[PROVIDED RECORDS]
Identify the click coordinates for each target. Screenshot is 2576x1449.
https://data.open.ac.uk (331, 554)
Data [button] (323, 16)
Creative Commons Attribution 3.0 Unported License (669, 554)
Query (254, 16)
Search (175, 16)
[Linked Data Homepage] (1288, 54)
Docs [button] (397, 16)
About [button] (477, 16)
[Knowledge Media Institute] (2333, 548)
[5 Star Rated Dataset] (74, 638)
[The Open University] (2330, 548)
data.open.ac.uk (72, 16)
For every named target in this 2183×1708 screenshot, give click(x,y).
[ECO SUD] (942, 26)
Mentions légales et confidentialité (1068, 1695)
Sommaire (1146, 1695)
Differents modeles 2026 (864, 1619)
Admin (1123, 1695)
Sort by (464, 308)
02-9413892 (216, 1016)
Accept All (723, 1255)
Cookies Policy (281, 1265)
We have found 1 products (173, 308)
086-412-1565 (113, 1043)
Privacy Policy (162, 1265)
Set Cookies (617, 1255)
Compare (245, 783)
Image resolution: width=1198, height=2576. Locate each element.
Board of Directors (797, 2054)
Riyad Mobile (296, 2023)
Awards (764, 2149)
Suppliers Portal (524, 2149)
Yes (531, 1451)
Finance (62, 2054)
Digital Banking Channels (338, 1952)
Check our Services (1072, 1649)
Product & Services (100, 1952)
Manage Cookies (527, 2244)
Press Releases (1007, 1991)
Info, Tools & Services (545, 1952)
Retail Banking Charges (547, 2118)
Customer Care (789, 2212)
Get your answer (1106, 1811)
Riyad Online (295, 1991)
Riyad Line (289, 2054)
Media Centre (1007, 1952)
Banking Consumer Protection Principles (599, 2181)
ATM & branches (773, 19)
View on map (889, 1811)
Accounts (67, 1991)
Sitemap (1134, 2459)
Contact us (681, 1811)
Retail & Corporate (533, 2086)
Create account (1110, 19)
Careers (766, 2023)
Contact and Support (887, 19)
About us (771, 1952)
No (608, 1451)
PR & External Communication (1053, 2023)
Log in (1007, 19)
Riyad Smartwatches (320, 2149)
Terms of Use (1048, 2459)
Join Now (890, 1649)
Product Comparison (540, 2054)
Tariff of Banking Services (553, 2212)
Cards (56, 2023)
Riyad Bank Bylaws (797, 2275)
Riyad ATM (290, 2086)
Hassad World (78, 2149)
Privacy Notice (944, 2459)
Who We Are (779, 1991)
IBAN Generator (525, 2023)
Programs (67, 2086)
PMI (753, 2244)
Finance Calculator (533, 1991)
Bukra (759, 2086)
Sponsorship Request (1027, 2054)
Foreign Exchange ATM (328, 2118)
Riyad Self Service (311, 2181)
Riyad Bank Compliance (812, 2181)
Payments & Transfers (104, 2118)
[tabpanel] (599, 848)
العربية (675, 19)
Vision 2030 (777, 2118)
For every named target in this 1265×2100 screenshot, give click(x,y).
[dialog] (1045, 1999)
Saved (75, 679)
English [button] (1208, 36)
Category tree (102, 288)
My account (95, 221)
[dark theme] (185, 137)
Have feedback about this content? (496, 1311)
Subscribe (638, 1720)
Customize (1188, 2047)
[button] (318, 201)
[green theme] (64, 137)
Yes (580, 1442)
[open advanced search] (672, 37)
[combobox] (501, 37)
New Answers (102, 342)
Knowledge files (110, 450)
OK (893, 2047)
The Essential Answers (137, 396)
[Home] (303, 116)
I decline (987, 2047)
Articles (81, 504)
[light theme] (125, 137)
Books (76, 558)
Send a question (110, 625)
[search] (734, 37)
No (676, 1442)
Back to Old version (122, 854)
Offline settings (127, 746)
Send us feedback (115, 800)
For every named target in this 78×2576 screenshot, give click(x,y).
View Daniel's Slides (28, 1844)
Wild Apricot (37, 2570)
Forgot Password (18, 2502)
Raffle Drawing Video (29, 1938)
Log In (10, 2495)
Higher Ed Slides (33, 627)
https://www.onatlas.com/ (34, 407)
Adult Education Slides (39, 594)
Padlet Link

[REQUIREMENT] Determine how many lines of the listing hold the word "Riyad" and reply with that figure alone.

[RESPONSE TO THIS EXERCISE] 8